L'avis prend l'exemple des données des éditeurs de presse. Elles sont essentiellement utilisées par les acteurs qui mettent place "des agents conversationnels à destination des utilisateurs avec du 'grounding' [ancrage du modèle, ndlr]". Ce qui leur procure une "forte valeur économique". En revanche, pour l'entraînement des modèles, "leur importante marginale est relative dans le volume considérable des données nécessaires".
Les coûts d'acquisition peuvent être prohibitifs
L'Autorité considère par ailleurs que "les coûts de transaction" doivent être un point d'attention. En effet, si la plupart du temps, les coûts de transaction sont négligeables par rapport aux prix d’acquisition, "ils pourraient s’avérer prohibitifs dans le cas des données d’entraînement si un développeur de modèle devait contracter individuellement avec chaque acteur dont il veut utiliser les données". Ce qui explique l'avènement de licences collectives ou l'octroi d'une "sphère de sécurité" (safe harbor) qui "protègeraient certains fournisseurs de modèles de toute responsabilité juridique, à condition qu'ils respectent certaines normes de transparence et d'éthique".

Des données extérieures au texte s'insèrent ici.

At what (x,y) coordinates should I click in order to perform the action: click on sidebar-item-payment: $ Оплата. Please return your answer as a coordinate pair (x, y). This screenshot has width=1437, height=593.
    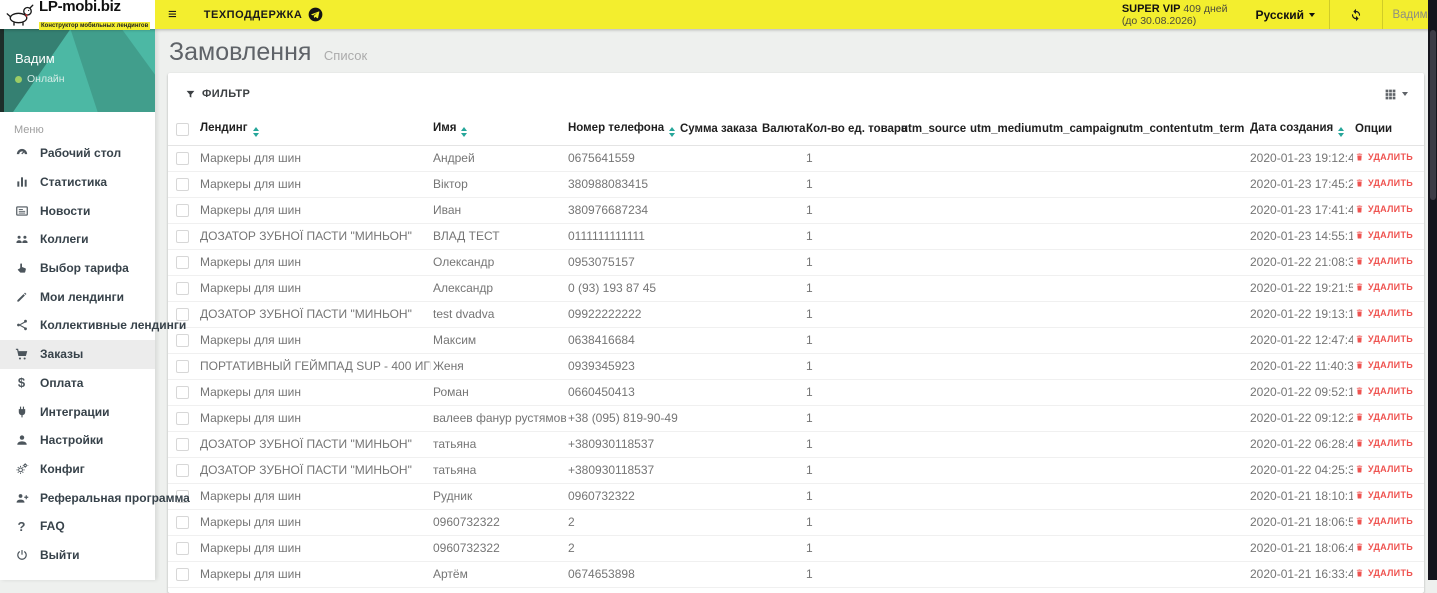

L'open data doit également être un point de vigilance, estime l'Autorité. Elle participe ainsi "efficacement" en abaissant "les barrières à l'entrée" et réduit "l'incertitude vis-à-vis de l'accès aux données". Par exemple, l'Institut national de l'audiovisuel (INA) et la Bibliothèque nationale de France (BNF) possèdent des ensembles de données massifs qui pourraient "être mis à disposition de développeurs de modèles, dans des conditions à définir". Ces initiatives participent aussi à "assurer une meilleure représentation de la langue et de la culture française (et européenne) parmi les modèles d’IA générative, où l’anglais prédomine actuellement".

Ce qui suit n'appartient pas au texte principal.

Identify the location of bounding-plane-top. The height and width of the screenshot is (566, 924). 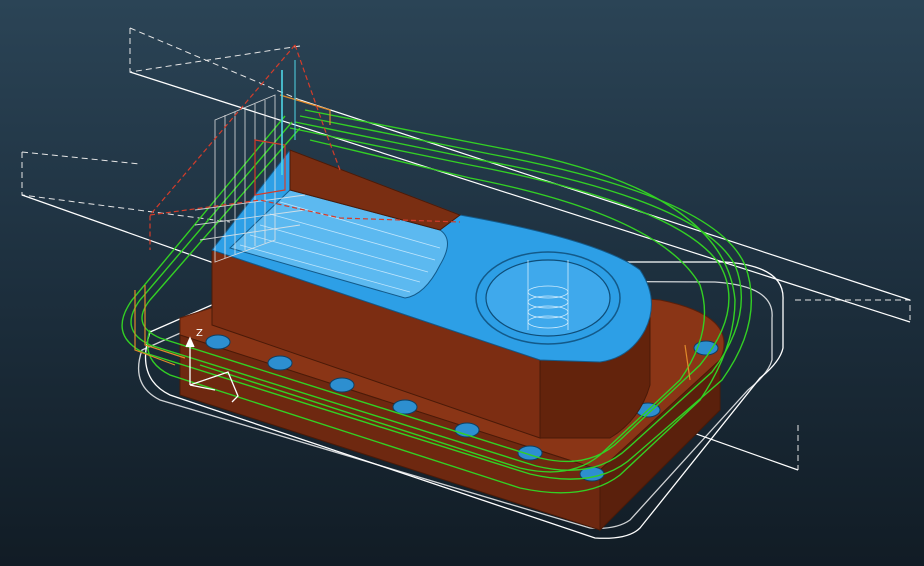
(215, 64).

Une modernisation du mandat de la Cnil
La Commission de l'intelligence artificielle, installée par le gouvernement en septembre 2023, avait également soumis une série de recommandations pour "Faire de la France un pays à la pointe de l'IA". La facilitation de l'accès aux données était citée à travers une simplification des procédures pour accéder à certaines catégories de données, comme les données de santé, ainsi qu'une "modernisation" du mandat de la Commission nationale de l'informatique et des libertés (Cnil).